Exercise: Restate word for word the lines of the material below, from the line with "Ontdek (1444, 68)" to the line with "База-Книг (185, 169)", both lines included, and no others.

Supplied material:
....
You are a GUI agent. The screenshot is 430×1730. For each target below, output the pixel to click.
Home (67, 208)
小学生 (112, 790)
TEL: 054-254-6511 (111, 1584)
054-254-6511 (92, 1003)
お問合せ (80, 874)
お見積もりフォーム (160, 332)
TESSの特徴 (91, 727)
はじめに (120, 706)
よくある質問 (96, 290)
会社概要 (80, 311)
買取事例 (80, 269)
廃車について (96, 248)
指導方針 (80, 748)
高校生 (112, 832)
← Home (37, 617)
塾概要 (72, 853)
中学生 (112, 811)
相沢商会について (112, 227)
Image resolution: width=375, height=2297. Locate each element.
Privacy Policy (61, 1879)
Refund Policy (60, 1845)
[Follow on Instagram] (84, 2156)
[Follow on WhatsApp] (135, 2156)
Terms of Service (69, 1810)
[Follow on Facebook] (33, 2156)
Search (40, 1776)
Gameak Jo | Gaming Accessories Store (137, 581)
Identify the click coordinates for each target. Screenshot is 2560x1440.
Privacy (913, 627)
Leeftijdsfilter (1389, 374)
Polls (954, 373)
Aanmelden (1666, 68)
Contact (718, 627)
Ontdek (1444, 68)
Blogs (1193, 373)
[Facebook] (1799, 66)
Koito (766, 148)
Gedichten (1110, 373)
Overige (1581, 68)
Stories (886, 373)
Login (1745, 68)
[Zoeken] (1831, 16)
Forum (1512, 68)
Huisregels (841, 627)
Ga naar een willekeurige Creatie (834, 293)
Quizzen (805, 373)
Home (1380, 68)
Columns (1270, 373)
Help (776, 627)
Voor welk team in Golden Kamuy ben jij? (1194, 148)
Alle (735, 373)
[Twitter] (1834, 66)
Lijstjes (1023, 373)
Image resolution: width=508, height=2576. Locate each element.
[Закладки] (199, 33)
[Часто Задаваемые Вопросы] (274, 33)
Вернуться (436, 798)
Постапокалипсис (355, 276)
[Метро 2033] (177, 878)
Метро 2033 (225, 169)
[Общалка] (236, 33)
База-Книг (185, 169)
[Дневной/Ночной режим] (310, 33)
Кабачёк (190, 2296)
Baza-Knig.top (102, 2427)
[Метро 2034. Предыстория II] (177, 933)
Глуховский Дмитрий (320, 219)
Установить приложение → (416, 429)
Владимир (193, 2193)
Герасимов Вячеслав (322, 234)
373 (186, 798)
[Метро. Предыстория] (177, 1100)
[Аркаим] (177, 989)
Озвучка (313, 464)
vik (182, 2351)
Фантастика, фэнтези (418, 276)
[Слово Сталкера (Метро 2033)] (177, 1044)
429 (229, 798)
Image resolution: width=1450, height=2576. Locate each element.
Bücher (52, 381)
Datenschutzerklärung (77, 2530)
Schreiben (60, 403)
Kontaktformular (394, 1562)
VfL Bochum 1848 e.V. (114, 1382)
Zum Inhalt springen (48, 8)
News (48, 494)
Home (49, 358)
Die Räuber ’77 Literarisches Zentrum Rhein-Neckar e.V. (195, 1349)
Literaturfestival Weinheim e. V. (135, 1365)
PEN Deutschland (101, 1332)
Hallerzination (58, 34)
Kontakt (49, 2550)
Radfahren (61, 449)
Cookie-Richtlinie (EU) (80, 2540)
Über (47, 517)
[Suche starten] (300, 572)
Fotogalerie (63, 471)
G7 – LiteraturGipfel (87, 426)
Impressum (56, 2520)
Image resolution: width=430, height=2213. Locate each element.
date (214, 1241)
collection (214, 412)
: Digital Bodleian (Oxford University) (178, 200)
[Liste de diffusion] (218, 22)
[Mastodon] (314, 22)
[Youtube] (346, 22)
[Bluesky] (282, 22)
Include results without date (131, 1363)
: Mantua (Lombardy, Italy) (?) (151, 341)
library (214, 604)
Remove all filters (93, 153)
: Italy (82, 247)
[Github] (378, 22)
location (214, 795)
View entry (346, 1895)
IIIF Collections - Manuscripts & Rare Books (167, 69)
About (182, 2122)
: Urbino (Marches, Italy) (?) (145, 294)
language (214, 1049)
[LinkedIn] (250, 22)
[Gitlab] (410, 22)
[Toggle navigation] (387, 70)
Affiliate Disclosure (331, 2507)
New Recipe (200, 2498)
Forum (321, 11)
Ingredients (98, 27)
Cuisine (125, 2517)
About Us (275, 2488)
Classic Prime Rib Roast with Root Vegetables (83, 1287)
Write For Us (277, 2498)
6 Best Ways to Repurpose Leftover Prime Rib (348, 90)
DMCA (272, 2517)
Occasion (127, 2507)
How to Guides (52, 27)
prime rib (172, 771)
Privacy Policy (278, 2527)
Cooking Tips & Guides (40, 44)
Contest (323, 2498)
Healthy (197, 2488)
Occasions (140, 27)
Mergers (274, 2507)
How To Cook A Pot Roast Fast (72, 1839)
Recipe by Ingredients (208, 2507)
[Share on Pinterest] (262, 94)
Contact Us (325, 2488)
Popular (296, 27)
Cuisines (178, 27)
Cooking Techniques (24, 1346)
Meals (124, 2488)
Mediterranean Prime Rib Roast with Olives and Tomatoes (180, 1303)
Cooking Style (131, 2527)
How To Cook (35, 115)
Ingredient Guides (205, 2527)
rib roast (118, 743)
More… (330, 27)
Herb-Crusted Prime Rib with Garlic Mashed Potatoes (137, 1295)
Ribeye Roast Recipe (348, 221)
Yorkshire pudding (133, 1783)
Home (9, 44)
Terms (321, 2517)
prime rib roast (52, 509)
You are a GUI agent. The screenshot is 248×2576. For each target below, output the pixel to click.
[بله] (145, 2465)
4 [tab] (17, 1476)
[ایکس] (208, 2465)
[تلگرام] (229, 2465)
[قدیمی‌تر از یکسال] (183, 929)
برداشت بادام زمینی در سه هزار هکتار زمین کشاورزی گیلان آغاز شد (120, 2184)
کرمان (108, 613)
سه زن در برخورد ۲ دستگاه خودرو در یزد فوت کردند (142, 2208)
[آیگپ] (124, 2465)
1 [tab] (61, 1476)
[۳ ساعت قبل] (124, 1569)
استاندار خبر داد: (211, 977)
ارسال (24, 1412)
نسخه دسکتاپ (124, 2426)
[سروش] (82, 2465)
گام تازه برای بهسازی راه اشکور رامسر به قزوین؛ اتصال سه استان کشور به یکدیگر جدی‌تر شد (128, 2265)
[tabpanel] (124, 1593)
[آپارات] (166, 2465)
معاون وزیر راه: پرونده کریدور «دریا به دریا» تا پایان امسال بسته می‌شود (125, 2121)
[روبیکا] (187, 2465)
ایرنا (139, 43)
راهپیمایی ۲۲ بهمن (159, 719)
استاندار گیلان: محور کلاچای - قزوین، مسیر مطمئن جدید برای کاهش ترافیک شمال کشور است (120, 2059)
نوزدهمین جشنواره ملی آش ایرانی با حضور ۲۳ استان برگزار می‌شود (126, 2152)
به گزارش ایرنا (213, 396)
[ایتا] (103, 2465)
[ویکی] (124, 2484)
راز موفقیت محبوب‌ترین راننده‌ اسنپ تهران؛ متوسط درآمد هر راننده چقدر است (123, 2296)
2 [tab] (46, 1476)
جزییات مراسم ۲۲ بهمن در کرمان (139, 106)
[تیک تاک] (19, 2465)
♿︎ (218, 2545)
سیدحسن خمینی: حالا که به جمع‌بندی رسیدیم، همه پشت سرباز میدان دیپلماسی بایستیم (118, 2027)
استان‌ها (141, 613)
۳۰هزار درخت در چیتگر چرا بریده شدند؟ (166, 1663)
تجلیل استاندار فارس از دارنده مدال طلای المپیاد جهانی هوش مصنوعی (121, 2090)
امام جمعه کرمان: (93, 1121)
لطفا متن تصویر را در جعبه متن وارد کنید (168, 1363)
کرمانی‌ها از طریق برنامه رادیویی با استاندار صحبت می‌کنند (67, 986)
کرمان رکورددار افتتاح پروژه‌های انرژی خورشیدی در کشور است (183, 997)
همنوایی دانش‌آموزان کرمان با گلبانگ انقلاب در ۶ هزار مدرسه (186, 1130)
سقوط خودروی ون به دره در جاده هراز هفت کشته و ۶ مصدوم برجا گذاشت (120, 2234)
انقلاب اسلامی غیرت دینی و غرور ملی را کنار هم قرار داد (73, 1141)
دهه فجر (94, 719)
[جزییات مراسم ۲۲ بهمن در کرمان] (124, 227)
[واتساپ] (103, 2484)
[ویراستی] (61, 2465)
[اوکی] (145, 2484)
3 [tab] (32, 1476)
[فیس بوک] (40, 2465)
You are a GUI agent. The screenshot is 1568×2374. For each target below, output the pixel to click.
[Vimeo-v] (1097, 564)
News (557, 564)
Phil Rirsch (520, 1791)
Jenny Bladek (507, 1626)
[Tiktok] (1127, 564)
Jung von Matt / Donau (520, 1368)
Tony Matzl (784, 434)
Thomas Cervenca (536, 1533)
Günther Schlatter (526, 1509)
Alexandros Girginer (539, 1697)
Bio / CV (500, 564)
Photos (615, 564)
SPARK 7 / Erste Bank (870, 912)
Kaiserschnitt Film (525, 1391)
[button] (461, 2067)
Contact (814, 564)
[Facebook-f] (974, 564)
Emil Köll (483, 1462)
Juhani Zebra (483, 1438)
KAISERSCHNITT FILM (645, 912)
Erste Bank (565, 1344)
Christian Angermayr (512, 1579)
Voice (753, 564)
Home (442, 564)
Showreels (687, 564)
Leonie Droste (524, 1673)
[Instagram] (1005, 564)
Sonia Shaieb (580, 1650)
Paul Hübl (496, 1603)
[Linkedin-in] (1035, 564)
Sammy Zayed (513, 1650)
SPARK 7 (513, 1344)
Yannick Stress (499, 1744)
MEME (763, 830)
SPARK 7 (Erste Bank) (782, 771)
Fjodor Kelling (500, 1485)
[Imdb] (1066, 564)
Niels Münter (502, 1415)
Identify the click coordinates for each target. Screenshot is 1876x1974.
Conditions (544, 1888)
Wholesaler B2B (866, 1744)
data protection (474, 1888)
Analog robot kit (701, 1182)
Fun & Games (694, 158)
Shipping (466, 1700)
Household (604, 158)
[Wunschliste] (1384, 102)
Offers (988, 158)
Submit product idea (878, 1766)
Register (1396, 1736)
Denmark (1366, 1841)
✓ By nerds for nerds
....
Task output:
Ontdek (1444, 68)
Blogs (1193, 373)
[Facebook] (1799, 66)
Koito (766, 148)
Gedichten (1110, 373)
Overige (1581, 68)
Stories (886, 373)
Login (1745, 68)
[Zoeken] (1831, 16)
Forum (1512, 68)
Huisregels (841, 627)
Ga naar een willekeurige Creatie (834, 293)
Quizzen (805, 373)
Home (1380, 68)
Columns (1270, 373)
Help (776, 627)
Voor welk team in Golden Kamuy ben jij? (1194, 148)
Alle (735, 373)
[Twitter] (1834, 66)
Lijstjes (1023, 373)
Image resolution: width=508, height=2576. Locate each element.
[Закладки] (199, 33)
[Часто Задаваемые Вопросы] (274, 33)
Вернуться (436, 798)
Постапокалипсис (355, 276)
[Метро 2033] (177, 878)
Метро 2033 (225, 169)
[Общалка] (236, 33)
База-Книг (185, 169)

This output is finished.